PatchSiren

PatchSiren cyber security CVE debrief

CVE-2016-6285 Atlassian CVE debrief

CVE-2016-6285 is a cross-site scripting (XSS) issue in Atlassian Jira that can let a remote attacker inject web script or HTML through the HTTP Host header. The CVE record and NVD metadata indicate affected Jira versions through 7.2.1, with Jira 7.2.2 referenced as the fix point. Because the attack is network-reachable and requires only user interaction, exposed Jira instances should be prioritized for update, especially if they are reachable from untrusted networks.

Vendor
Atlassian
Product
CVE-2016-6285
CVSS
MEDIUM 6.1
CISA KEV
Not listed in stored evidence
Original CVE published
2017-01-31
Original CVE updated
2026-05-13
Advisory published
2017-01-31
Advisory updated
2026-05-13

Who should care

Administrators, security teams, and platform owners running Atlassian Jira versions 7.2.1 or earlier, particularly internet-facing deployments and environments where users may browse Jira links from untrusted sources.

Technical summary

The vulnerability is classified as CWE-79 (cross-site scripting). NVD lists the vector as CVSS:3.0/AV:N/AC:L/PR:N/UI:R/S:C/C:L/I:L/A:N, which means it is reachable over the network, needs no privileges, and can affect the security scope of the application when a user is induced to load a crafted request. The affected component is identified in the CVE description as includes/decorators/global-translations.jsp, and the injection surface is the HTTP Host header. The vulnerable version range in the supplied NVD metadata ends at Jira 7.2.1, with 7.2.2 identified in Atlassian release notes as the relevant update.

Defensive priority

Medium, with higher urgency for any Jira instance exposed to the internet or used by many internal users. The combination of unauthenticated remote reachability and user interaction makes timely patching important.

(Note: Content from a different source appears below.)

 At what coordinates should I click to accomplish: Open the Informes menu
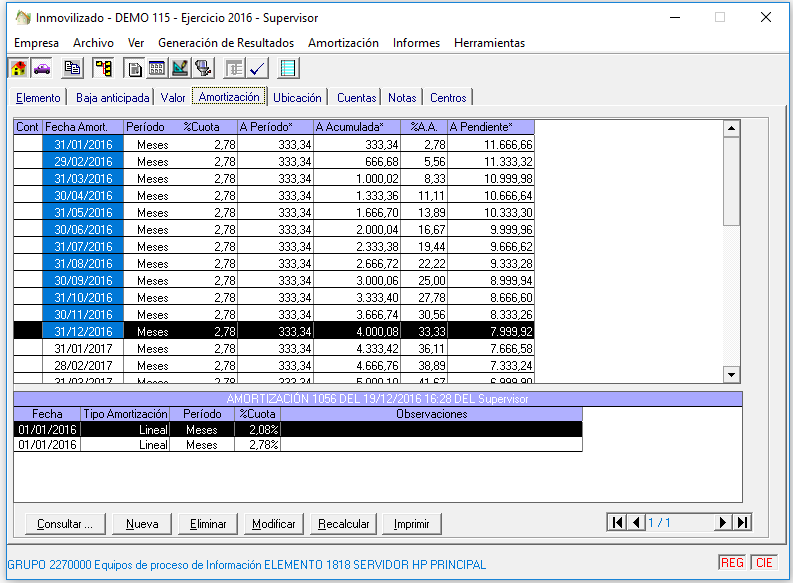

Recommended defensive actions

  • Upgrade Atlassian Jira to 7.2.2 or later, or to a currently supported release.
  • Validate any reverse proxy, load balancer, or web server configuration that forwards the Host header to Jira and ensure unexpected hostnames are rejected or normalized.
  • Review Jira access logs for unusual Host header values or requests that appear designed to influence page rendering.
  • Restrict external access to Jira where possible until patching is complete, especially for administrative and high-value instances.
  • Confirm that custom integrations, templates, or proxy rules do not rely on unsafe handling of request host values after the upgrade.

Evidence notes

The CVE description states that Jira before 7.2.2 is vulnerable to XSS via the HTTP Host header in includes/decorators/global-translations.jsp. NVD metadata provides the affected CPE range through 7.2.1 and assigns CWE-79 with a CVSS 3.0 vector of AV:N/AC:L/PR:N/UI:R/S:C/C:L/I:L/A:N. Atlassian release notes for Jira 7.2.2 are included in the source corpus as the relevant remediation reference, and the Jira issue reference JRA-61888 is listed as a vendor advisory reference. Third-party disclosure/advisory links are present in the corpus, but this debrief does not rely on their exploit details.

Official resources

Publicly disclosed on 2017-01-31 in the CVE/NVD record. The supplied NVD record was modified on 2026-05-13. Atlassian release notes in the corpus point to Jira 7.2.2 as the remediation version.